2.3. Consolidometer Construction
To avoid MRI imaging artifacts, all material used in the construction of the consolidometer must be non-magnetic and transparent to radiofrequencies in the region of the transmit/receive coil of the instrument. The equipment constructed for this work was based around an 80 cm × 2 cm tubular aluminium housing to support all other components (Figure 3A). Attached to the top of this tube is a low voltage displacement transducer (DT; Solartron Metrology DG 2.5; RS Components, Sydney, Australia) to record the position of a regulated pneumatic 5 mm plunger for applying a known load to cartilage samples. An in-line pressure transducer (1,000 kPa, 0–100 mV; RS Comonents) the applied pneumatic pressure. A Lexan® extension is screwed to the base of the aluminium housing (Figure 3B,C).

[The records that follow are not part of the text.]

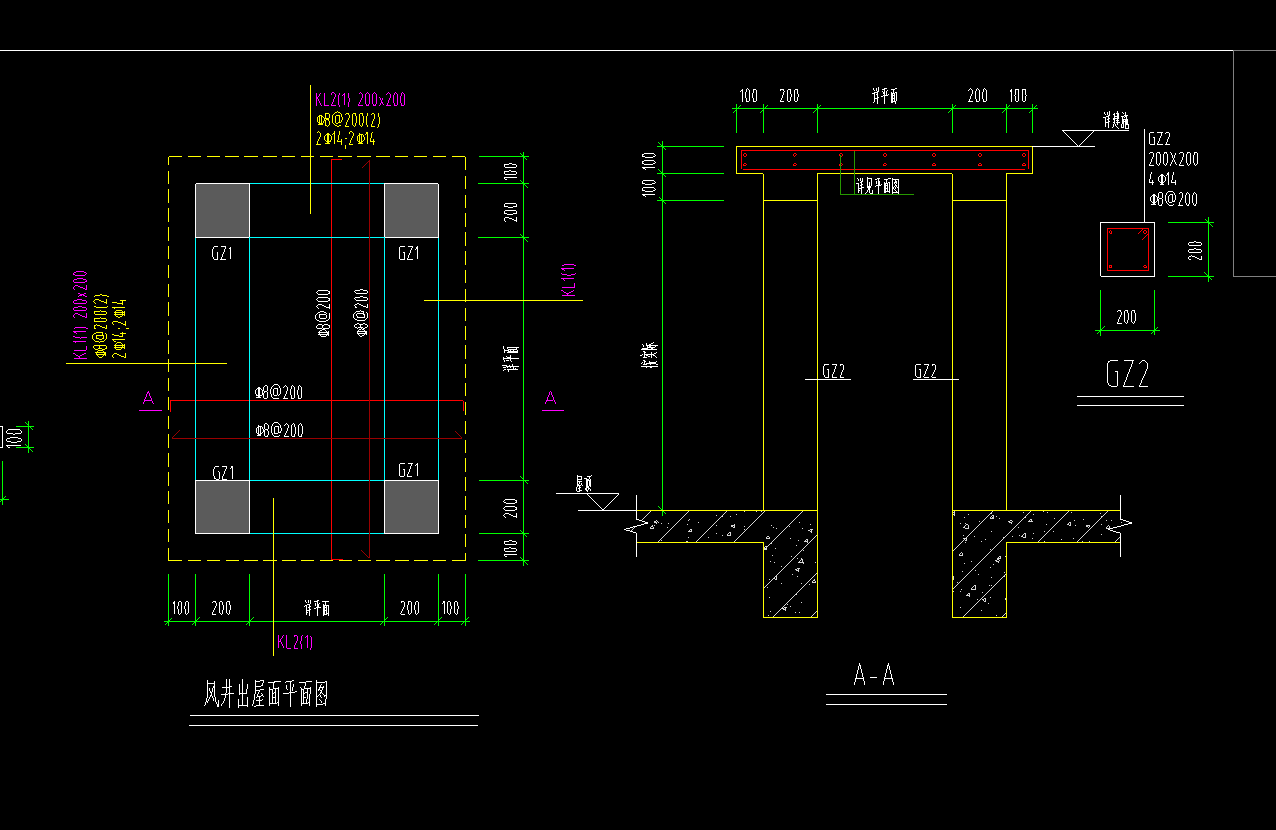Select the right GZ2 label in section
The image size is (1276, 830).
click(926, 371)
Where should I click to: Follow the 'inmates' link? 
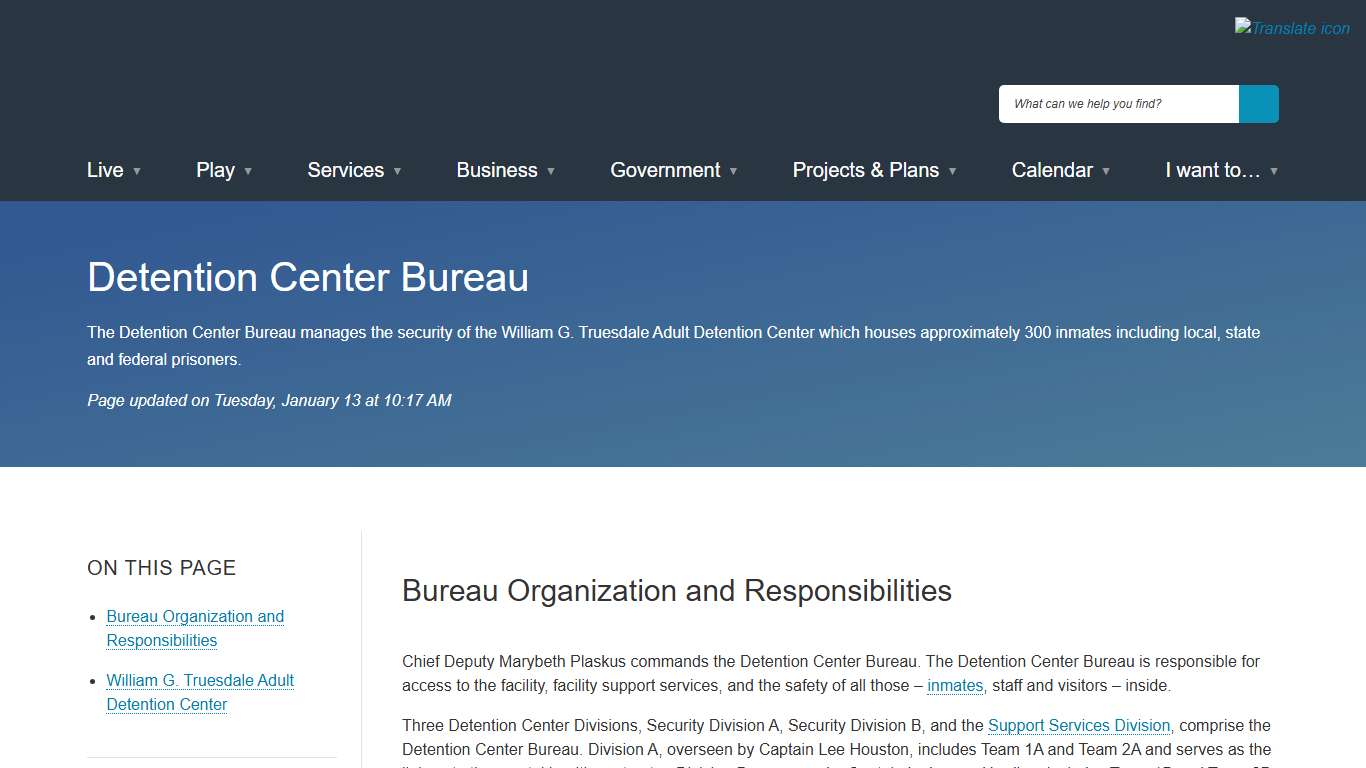[x=955, y=686]
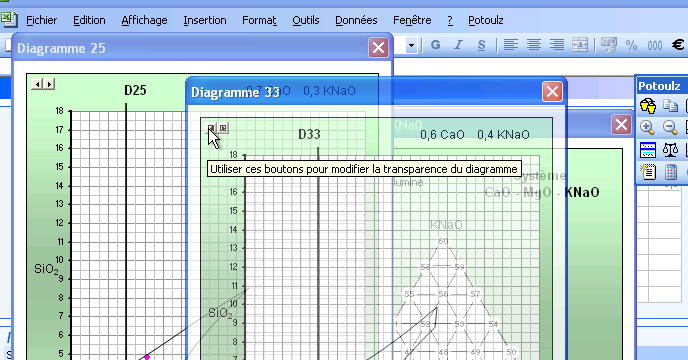Toggle underline S formatting

[481, 45]
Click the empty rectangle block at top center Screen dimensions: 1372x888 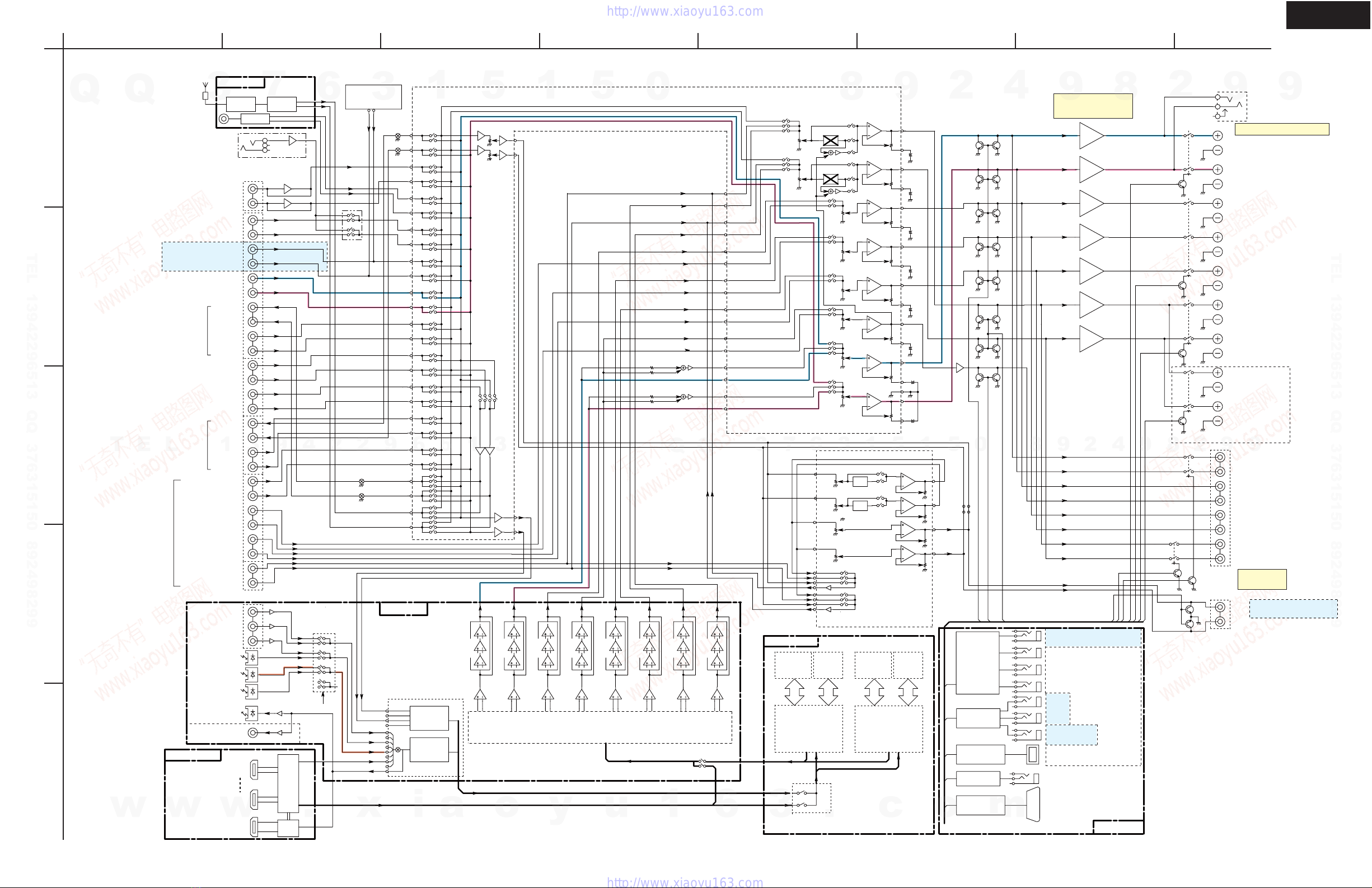(x=373, y=96)
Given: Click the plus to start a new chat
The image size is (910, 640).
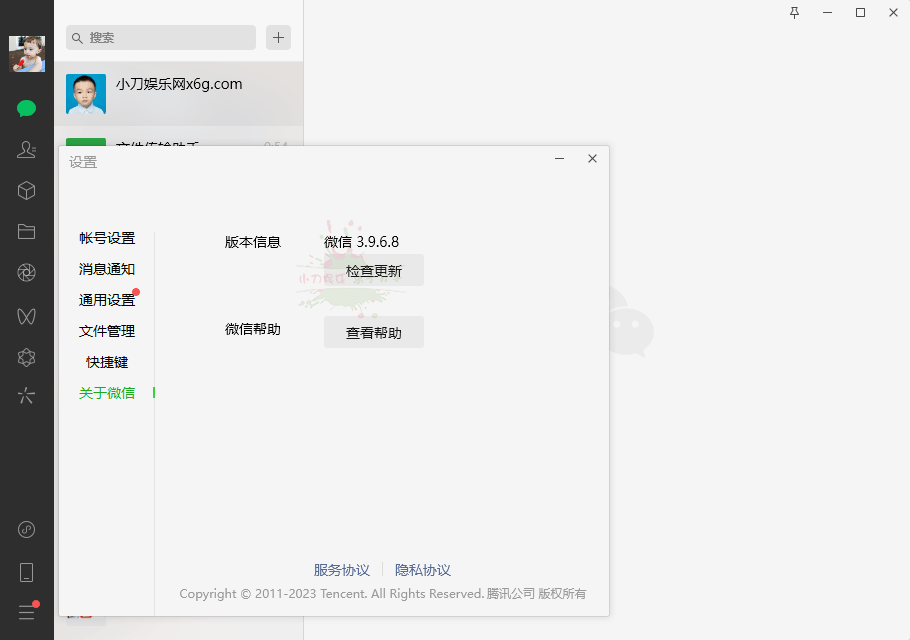Looking at the screenshot, I should [278, 37].
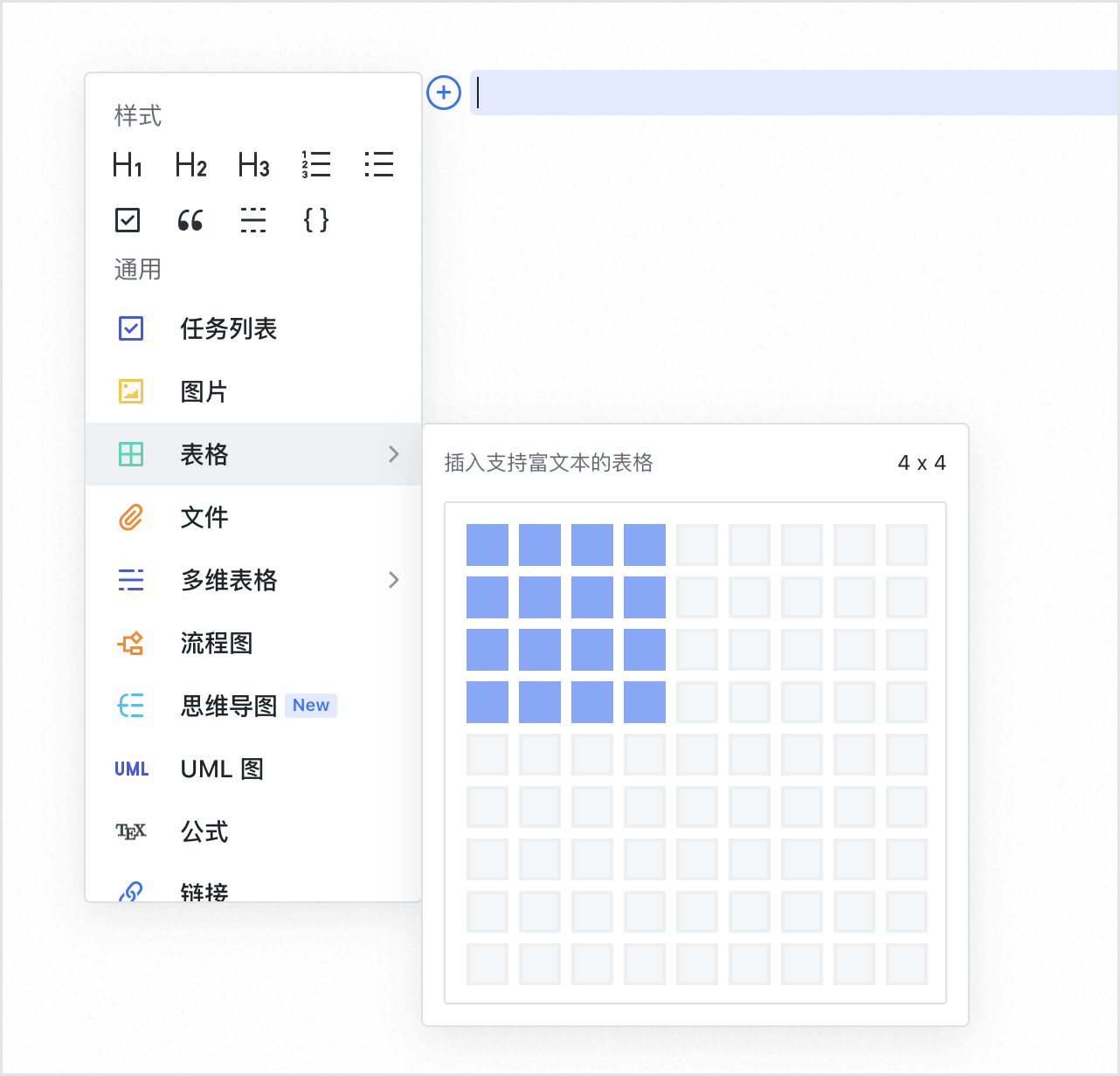Click the blue plus insert button
The image size is (1120, 1076).
point(444,93)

A small ceramic sample support (Macor®; Corning Inc., Corning, NY, USA) is screwed to the base of the Lexan® extension. Figure 3C shows this sample support and the Lexan® extension, which form a chamber to locate the cartilage sample and provide access from below via a small hole for a fibre-optic pressure transducer (SAMBA-201 Preclin 360 MR Special; Biopac Systems Inc., Goleta, CA, USA), incorporating a Fabry-Perot interferometer sensor . Pressure calibration relied on the built-in self-calibration protocol based on atmospheric pressure. The fiber-optic cable from the sensor is held in place with an O-ring compression fitting. All components of the sample chamber are sealed by O-rings to prevent leakage of solution into the MRI magnet. Data recorded by the two transducers are transmitted via USB connection to a Windows XP personal computer and processed using Labview software (Version 7.1; National Instruments, Austin, TX, USA).
2.4. Tissue Preparation
Bovine patellar cartilage from 4 animals, 2–3 years old, was collected from a local abattoir and stored on ice. A battery operated drill with 10 mm diamond-tipped hole saw (DTA, Victoria, Australia), designed for ceramics and glass, was used to remove a plug of cartilage attached to underlying bone. Five samples were drilled, two from the same animal. Measurements are presented for four samples. The results from one of the duplicate samples were not of sufficiently high quality and are not presented here. To prevent air-bubble induced image artifacts, all components are immersed in a bath of physiological saline solution prior to assembly into the consolidometer. Figure 3 shows the components of the sample holder and the position of the fiber-optic transducer. Because the samples were obtained as discarded material from a commercial abattoir, the institutional ethics committee deemed that formal approval was not required for this study.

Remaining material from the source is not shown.